Posted: Tue, Nov 11, 2025

“Knowledge is power”

Our epistemic practices—how and what we don’t know/believe/perceive—are normatively important and are subject to moral critique.

Fricker identifies and analyzes two mechanisms:

  • Testimonial injustice: Unequal social power messing up our testimonial practices.
    • Ruíz: Fricker’s treatment of testimonial injustice is ahistorical and whitewashing.
  • Hermeneutical injustice: Unequal social power messing up our interpretative practices.
    • Berenstain: Fricker’s fails to do justice to the structural, systematic nature of hermeneutical injustice.

Fricker’s analysis

Testimonial exchange: You ask me where the train station is -> I give you an answer -> you judge me to be credible -> you believe what I tell you.

  • This can go wrong epistemically (e.g., you misjudge my credibility).
  • It can also go wrong morally (e.g., you judge me to be less credible for racist reasons).

Fricker’s example: In To Kill a Mockingbird, Tom Robinson, who’s accused of raping a white girl (the story clearly indicates that Robinson is innocent), is not believed by the jury due to the social meaning of him being a Black man in Alabama in 1935.”

  • Credibility deficits are not inherently unjust (e.g., you’ll want to discount the testimony of a flatearther when it comes to the shape of the earth).
  • The injustice arises from a prejudicial exercise of what Fricker calls identity power: Robinson is assigned less credibility than is due because of a prejudice on the hearers’ part based on Robinson’s social identity, which reflects the hierarchical power of white people over Black people.
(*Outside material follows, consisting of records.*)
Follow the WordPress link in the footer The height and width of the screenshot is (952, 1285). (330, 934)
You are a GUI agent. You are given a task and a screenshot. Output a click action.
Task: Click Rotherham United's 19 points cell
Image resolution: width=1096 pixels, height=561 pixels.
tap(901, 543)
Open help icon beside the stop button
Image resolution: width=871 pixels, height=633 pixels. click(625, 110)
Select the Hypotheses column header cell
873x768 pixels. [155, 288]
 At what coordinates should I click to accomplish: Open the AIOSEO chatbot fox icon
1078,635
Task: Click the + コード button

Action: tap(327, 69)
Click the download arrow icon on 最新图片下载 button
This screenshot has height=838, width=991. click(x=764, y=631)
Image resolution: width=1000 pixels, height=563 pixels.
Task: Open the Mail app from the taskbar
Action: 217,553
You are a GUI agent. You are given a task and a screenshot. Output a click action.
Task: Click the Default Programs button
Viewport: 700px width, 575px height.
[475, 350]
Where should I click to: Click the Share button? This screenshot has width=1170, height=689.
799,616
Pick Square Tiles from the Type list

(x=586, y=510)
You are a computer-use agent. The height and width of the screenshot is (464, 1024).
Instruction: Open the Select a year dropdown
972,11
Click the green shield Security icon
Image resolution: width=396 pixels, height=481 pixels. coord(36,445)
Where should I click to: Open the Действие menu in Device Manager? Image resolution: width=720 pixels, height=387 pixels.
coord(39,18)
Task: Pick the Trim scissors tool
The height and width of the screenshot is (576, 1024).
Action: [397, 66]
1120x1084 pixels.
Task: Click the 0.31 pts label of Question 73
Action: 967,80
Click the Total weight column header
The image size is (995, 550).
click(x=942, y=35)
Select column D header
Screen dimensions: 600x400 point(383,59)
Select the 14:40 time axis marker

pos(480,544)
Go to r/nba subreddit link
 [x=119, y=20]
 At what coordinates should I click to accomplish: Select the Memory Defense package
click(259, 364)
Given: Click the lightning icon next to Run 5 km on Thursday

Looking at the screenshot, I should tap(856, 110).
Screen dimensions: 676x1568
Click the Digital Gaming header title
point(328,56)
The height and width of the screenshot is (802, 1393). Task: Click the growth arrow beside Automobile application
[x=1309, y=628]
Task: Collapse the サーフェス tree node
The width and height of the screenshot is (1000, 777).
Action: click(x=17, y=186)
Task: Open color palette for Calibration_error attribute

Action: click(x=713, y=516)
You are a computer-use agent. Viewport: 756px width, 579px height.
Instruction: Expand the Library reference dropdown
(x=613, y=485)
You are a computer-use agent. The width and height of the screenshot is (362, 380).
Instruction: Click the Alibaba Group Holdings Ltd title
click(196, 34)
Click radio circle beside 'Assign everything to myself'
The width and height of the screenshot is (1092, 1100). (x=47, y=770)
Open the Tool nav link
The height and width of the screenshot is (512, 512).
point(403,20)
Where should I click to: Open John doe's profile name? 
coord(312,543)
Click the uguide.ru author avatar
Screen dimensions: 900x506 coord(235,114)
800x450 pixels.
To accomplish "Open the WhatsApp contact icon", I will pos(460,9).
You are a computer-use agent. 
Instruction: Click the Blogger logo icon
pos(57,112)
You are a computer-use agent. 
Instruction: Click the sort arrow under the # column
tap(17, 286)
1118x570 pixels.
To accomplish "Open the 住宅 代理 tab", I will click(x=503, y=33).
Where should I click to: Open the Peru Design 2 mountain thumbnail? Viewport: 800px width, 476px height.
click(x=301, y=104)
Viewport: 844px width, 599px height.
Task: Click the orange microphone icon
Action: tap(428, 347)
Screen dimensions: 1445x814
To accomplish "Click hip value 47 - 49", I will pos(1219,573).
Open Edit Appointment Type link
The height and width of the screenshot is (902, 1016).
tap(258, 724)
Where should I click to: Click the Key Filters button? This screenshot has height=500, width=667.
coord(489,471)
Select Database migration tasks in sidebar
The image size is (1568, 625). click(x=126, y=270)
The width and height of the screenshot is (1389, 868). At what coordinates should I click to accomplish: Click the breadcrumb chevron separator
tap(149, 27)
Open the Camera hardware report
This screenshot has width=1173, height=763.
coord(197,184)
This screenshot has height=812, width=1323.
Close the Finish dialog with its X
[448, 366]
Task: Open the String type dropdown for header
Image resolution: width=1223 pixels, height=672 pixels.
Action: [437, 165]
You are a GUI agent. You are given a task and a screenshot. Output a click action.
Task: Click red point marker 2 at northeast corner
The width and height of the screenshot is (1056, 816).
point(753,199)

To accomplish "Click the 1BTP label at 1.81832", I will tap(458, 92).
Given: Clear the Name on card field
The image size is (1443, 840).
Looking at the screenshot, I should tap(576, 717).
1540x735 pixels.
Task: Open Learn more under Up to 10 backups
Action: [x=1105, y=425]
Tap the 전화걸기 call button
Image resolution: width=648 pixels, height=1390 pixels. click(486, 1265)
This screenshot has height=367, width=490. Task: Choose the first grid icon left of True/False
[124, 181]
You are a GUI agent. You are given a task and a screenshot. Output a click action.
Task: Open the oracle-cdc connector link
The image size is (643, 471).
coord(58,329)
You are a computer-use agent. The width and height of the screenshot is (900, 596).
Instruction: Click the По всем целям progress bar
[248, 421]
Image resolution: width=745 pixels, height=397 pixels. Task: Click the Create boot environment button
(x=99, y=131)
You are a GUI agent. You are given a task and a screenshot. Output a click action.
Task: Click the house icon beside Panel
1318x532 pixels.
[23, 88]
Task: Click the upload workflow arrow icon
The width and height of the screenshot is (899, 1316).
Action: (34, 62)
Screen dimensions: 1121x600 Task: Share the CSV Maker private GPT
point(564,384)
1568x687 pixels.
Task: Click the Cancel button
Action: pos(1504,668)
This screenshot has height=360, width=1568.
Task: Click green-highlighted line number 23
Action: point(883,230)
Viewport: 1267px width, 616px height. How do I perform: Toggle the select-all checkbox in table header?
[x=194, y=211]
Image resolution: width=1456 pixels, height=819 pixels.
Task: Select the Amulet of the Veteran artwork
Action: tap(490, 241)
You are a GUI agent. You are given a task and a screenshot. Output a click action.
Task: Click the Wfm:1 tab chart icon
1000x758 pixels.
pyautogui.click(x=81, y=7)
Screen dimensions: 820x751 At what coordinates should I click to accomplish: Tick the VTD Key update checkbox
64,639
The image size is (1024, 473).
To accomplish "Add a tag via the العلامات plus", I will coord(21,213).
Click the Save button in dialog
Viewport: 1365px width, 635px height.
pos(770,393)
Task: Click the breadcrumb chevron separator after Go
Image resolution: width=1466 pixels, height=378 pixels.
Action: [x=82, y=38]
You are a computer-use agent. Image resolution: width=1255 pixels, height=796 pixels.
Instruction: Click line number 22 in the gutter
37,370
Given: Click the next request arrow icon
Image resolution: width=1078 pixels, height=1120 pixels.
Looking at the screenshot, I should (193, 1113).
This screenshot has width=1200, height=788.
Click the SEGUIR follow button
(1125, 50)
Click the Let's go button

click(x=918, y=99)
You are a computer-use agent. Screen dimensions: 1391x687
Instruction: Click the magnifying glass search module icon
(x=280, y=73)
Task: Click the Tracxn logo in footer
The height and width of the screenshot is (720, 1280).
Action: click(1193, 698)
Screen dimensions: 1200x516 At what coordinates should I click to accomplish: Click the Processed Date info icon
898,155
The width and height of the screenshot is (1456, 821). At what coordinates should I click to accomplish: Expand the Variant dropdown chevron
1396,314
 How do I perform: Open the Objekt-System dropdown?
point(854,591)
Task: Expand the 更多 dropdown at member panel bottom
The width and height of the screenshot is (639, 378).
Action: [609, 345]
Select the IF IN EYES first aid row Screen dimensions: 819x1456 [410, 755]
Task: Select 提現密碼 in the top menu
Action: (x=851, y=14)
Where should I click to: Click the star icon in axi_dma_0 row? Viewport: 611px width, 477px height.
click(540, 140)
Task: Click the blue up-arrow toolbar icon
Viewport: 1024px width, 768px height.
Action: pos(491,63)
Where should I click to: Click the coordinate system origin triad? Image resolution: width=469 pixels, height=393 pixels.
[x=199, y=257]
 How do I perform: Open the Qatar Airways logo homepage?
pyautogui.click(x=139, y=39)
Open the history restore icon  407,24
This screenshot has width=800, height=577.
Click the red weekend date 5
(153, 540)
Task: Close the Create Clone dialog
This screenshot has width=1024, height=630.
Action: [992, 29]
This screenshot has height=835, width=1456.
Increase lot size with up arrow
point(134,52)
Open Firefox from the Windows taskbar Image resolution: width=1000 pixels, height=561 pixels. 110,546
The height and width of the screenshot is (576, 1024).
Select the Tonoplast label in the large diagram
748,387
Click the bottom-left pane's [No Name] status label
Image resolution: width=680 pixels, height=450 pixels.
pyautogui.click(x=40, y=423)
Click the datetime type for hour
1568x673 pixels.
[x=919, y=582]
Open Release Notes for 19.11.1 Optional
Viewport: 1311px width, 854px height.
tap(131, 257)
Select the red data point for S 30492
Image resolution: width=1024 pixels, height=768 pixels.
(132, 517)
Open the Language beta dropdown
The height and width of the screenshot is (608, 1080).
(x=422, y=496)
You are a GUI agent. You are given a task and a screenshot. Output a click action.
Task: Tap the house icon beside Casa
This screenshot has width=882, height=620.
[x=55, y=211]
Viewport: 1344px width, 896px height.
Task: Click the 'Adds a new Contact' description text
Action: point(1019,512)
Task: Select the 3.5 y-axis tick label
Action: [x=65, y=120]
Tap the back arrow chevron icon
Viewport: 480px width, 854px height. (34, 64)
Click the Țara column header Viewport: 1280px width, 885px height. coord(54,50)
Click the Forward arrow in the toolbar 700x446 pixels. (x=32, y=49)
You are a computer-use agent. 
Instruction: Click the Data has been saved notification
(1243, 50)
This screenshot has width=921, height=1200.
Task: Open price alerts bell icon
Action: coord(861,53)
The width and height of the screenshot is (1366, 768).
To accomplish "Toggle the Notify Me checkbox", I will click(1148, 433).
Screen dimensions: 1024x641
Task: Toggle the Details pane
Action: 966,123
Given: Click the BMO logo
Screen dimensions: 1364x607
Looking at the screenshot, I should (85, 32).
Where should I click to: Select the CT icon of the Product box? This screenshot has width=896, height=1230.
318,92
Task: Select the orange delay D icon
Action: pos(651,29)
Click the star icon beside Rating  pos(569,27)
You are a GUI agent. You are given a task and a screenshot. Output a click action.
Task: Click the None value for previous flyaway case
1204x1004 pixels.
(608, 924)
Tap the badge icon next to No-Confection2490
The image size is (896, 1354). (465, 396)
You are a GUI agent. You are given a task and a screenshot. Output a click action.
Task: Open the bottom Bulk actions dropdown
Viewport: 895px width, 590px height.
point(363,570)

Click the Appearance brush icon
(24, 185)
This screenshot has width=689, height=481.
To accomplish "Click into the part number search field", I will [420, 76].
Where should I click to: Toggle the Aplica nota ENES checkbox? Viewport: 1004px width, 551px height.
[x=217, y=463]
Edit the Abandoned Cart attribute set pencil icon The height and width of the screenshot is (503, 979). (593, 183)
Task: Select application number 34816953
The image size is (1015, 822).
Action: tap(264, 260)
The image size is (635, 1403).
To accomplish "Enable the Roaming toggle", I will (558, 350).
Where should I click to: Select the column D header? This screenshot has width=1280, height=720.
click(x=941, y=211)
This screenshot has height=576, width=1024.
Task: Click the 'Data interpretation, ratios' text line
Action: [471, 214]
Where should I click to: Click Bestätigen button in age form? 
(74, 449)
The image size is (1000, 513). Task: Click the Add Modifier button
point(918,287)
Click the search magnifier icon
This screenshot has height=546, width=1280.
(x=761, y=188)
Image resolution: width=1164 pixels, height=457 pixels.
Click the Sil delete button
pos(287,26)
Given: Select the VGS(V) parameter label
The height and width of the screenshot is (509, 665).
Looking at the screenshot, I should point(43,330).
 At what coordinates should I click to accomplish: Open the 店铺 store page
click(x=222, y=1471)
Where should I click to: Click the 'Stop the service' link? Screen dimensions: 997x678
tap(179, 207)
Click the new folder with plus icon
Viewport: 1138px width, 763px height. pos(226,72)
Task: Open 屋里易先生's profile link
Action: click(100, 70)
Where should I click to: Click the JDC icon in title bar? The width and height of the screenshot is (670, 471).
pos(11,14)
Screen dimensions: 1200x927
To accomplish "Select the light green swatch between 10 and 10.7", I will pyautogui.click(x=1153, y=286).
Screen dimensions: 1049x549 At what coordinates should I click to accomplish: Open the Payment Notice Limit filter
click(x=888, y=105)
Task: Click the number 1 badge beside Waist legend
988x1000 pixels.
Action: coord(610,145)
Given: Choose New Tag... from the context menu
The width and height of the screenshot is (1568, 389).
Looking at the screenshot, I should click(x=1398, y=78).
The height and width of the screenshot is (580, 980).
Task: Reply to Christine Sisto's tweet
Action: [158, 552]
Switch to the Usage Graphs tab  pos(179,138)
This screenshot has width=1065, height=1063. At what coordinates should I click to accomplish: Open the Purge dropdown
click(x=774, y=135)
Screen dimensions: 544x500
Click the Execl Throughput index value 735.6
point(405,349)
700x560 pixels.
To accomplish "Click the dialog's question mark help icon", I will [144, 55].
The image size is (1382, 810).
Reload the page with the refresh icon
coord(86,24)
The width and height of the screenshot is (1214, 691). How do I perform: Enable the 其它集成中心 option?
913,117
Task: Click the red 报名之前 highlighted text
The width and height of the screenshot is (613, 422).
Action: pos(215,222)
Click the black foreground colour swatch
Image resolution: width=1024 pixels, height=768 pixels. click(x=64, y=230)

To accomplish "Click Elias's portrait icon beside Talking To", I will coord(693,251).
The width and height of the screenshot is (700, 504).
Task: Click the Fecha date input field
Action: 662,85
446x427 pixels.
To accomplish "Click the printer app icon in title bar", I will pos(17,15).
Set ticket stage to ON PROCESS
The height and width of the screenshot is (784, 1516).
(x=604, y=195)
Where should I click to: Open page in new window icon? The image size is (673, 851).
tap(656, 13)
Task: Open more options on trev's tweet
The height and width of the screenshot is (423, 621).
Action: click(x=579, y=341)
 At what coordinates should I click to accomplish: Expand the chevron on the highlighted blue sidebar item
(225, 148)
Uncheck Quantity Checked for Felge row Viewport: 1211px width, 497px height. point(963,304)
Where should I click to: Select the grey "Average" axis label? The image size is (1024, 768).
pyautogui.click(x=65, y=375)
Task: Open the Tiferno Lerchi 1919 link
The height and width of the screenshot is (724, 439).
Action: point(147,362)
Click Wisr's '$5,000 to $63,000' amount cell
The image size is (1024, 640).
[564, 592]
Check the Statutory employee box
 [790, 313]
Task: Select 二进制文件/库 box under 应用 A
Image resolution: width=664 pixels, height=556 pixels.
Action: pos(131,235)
Testimonial injustice = identity-prejudicial credibility deficit.

  • Credibility deficit: The speaker receives less credibility than they otherwise would.
  • Identity prejudice: The speaker is assigned less credibility due to the hearer’s bias against the speaker based on the speaker’s social identity, especially social stereotypes that the hearer uses as heuristics in their credibility judgment.

Some internal questions:

  • Is identity-prejudicial credibility surplus testimonially unjust?
  • Does testimonial injustice always have to involve a prejudice?
  • How to counter this?
    • A hearer with the virtue of testimonial justice will reliably succeed in “neutralizing the impactof prejudice in her credibility judgements” (p. 92).
    • “Epistemic affirmative action.”

Ruíz’s external critique: Testimonial injustice is not our testimonial practices gone wrong; it is them working exactly right.

Ruíz’s analysis

Credibility-based testimonial practices so natural because they have been naturalized.

  • To testify is not simply to witness; there are formal legal rules and informal social norms that constitute what it is to be worthy of belief.
    • Cf. the credibility of informal community knowledge vs. a peer-reviewed publication.
    • What do you consciously or unconsciously pick up on as proxies/defeaters of credibility?
    • What are some factors that are often taken to undermine the credibility of survivors of sexual assault?
    • Why do credibility judgments work this way?
  • Credibility-based testimony is a specific social practice with a specific historical origin—a Western legal technology which “produces asymmetric harms and profits for different populations depending on one’s processive relation to/ within settler social structures.”
    • Roman law: Enslaved people may testify (under torture) only as “living documents” of their ownership.
    • Spanish and Portuguese Inquisitions: Indigenous witnesses alone are not sufficient to establish ownership of land.
    • South Australia’s Aboriginal Evidence Act of 1844: Aboriginal witnesses alone are not sufficient to convict white settlers of massacre.
    • Descendents: Police interrogations, asylum/immigration “interviews,” depositions, medical evaluations/examinations, etc.
    • While “believe women” is seen as an intervention in a failure of a testimonial exchange, it is in fact our testimonial system succeeding when women are not believed.
  • Another way to put the point:
    • For Fricker, the context/space of testimonial exchange is itself value-neutral; error gets introduced through individual hearer’s biases.
    • For Ruíz, the context/space of testimonial exchange is already unjust, which is why it produces testimonial injustice.